What would the majority prefer to capitalism or socialism? On that question, the poll is silent.

As a Washington Post article says:

“The results of the survey are difficult to interpret, pollsters noted. Capitalism can mean different things to different people, and the newest generation of voters is frustrated with the status quo, broadly speaking.”

That’s correct. To some people, capitalism means the free market unfettered by government regulation that would embody moral constraints most people want to see on the free market. If that’s what capitalism is understood to mean, few people support it. That, of course, is why it doesn’t actually exist in practice, and hasn’t for at least a century.

It’s apparent that millennials are “frustrated with the status quo.” They have ample reason to be, given the difficulty of finding good jobs and the increasing expenses associated with servicing college debt.

In response to those frustrations, one might expect millennials to lurch toward socialism. They are not. Only about a third of millennials support that system, according to the poll. Yet the word socialism also seems to mean different things to different people.

To some people, “socialism” means what it classically meant: a system of political economy in which the chief means of production are publicly owned, which in practice means government-owned. That’s what Communism involved, and it was even the case for a time in post-World War II Britain. But that, at least, is not what most millennials want.

What more Americans, including millennials, seem to mean by “socialism” is a political economy in which government, through taxing and spending, redistributes wealth to people of lower means who are not meeting a certain threshold to ensure that every citizen has enough to meet certain needs. That’s the kind of system most Western European countries have. That’s also the direction in which the U.S. has been slowly headed since Social Security was introduced in the 1930s.

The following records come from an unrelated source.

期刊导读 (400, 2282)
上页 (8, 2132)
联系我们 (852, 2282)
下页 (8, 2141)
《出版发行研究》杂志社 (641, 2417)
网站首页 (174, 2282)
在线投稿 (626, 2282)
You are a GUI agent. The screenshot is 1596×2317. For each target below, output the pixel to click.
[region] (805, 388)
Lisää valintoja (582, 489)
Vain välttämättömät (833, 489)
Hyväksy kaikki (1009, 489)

A significant number of older Americans rely primarily on Social Security for their income, and since the 1960s, more and more Americans have come to have their health care paid for in whole or part by government programs.

The data do show that the majority of millennials want America to keep moving in that direction. The majority just don’t seem to like the word ‘socialism’. That’s probably because of the negative connotations the word acquired for Americans during the Cold War, when our chief enemy abroad was “the Union of Soviet Socialist Republics.”

So it appears a majority of millennials wish to keep moving in the direction of a socialism that’s softer than the original brand. But do they want to pay the higher taxes needed for it?

The data suggest that they do not. Like Americans in general, millennials seem to want to eat their cake and have it. That’s the bigger problem behind the murkiness of the data.